Haban-Prozess erneut vertagt

Im Wiener Landesgericht wurde am Montag der Prozess um den so genannten Haban-Mord fortgesetzt - ein Urteil gab es jedoch weiterhin nicht - der Prozess wurde vertagt.

Vor knapp drei Wochen hatte Staatsanwalt Walter Geyer im Prozess um den so genannten Haban-Mord – der Geschäftsführer des am Wiener Graben nieder gelassenen Nobeljuweliers, Siegfried Goluch, war am 9. Mai 1998 bei einem missglückten Raubversuch erschossen worden – ein DNA-Gutachten beantragt. Man möge überprüfen, ob ein im Eingangsbereich verlorener Handschuh dem mutmaßlichen Todesschützen Michele d’ A. zugeordnet werden kann. Am Montag wurde im Wiener Landesgericht das Ergebnis bekannt geben: Der Handschuh „passt“.


Die Innsbrucker Gerichtsmedizin hat damit in rekordverdächtigem Tempo einen weiteren Sachbeweis im Verfahren gegen Massimiliano F. abgeliefert , der sich in Wien vor Geschworenen verantworten muss, weil er gemeinsam mit d’ A. und einem weiteren Italiener das Verbrechen verübt haben soll. D’ A. sitzt in seiner Heimat seit einigen Monaten in U-Haft, nachdem er mit einem mit 2,5 Kilogramm „angereicherten“ Sportwagen einen jungen Polizisten überfahren und getötet hatte.

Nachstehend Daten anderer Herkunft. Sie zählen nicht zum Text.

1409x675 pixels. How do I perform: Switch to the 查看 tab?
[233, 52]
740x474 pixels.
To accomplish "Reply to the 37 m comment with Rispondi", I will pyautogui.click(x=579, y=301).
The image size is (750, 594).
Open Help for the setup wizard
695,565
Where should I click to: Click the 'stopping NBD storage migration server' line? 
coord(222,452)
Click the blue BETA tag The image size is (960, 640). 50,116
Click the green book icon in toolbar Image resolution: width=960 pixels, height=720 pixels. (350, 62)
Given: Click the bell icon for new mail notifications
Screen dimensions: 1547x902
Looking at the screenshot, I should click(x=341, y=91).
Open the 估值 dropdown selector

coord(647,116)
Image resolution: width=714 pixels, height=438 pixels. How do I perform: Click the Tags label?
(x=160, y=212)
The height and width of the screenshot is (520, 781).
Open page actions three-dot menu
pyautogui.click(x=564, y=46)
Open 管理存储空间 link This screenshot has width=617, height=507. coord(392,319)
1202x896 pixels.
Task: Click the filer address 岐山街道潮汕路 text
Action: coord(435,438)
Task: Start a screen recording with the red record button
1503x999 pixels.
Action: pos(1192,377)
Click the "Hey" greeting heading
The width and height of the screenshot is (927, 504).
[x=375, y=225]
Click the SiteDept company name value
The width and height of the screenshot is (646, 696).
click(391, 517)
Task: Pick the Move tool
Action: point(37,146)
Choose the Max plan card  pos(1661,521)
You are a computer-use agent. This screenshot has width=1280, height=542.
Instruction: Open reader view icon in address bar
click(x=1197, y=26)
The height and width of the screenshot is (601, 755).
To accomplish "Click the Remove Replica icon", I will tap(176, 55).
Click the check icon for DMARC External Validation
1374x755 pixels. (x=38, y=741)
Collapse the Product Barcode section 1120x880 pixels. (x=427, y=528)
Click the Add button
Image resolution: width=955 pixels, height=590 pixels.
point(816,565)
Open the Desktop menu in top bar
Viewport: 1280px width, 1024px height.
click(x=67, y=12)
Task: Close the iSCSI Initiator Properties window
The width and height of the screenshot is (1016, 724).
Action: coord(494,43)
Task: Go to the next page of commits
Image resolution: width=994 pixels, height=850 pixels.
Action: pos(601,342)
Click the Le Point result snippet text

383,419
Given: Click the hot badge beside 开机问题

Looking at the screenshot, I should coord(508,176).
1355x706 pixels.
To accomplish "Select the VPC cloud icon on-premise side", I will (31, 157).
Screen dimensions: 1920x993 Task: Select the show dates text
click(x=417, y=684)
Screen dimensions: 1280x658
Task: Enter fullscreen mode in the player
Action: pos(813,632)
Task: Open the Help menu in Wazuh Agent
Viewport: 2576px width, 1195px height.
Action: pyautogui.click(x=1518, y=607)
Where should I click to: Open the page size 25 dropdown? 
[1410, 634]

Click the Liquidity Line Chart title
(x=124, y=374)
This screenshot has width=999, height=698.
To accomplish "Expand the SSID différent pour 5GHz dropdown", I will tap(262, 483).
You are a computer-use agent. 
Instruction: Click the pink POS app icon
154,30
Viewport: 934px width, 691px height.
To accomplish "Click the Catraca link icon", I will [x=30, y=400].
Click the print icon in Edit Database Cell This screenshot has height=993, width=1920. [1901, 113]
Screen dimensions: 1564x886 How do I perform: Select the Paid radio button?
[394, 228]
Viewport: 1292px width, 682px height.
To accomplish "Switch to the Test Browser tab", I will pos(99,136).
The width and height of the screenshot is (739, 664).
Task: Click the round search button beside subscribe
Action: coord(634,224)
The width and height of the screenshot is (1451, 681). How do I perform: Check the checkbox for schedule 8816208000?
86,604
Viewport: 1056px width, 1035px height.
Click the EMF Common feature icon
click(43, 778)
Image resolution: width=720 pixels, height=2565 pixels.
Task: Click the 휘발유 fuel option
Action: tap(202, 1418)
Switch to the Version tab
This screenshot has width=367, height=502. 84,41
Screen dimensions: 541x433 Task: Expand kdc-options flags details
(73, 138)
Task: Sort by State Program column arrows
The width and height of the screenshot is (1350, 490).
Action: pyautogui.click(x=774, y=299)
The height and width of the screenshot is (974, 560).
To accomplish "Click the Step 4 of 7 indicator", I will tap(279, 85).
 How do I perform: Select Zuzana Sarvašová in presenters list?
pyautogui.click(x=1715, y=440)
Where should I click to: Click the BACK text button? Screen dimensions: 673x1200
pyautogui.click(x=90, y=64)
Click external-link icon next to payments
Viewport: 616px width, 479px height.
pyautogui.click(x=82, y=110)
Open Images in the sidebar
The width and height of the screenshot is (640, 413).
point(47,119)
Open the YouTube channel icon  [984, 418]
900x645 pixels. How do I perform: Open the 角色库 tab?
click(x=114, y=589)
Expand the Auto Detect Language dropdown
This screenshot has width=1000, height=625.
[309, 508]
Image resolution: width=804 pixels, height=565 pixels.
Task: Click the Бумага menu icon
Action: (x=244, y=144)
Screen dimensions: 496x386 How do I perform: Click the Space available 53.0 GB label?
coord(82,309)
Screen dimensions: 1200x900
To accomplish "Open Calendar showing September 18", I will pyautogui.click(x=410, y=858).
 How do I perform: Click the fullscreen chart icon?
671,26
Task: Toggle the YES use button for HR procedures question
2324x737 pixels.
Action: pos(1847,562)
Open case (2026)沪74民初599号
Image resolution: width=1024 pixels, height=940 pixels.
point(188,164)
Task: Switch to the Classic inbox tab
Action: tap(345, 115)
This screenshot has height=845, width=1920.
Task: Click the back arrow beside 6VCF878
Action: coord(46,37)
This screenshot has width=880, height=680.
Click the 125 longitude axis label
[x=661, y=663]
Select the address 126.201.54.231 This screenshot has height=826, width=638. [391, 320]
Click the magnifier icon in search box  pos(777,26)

Abgesehen davon geriet der Verhandlungstermin gegen seinen mutmaßlichen Komplizen, der sich nach wie vor „nicht schuldig“ bekennt, vorerst zu einem „Tag der Pflichtübungen“, wie Richter Peter Liebetreu feststellte: 70 Seiten Protokoll mussten verlesen werden. Anschließend hatte man sich mit auf CD-Rom gebannten Telefonüberwachungen auseinander zu setzen. Da diese in Italienisch gehalten waren, mussten die Passagen mühsam von der Gerichtsdolmetscherin übersetzt werden. Ein Urteil gibt es weiterhin nicht – der Prozess wurde vertagt.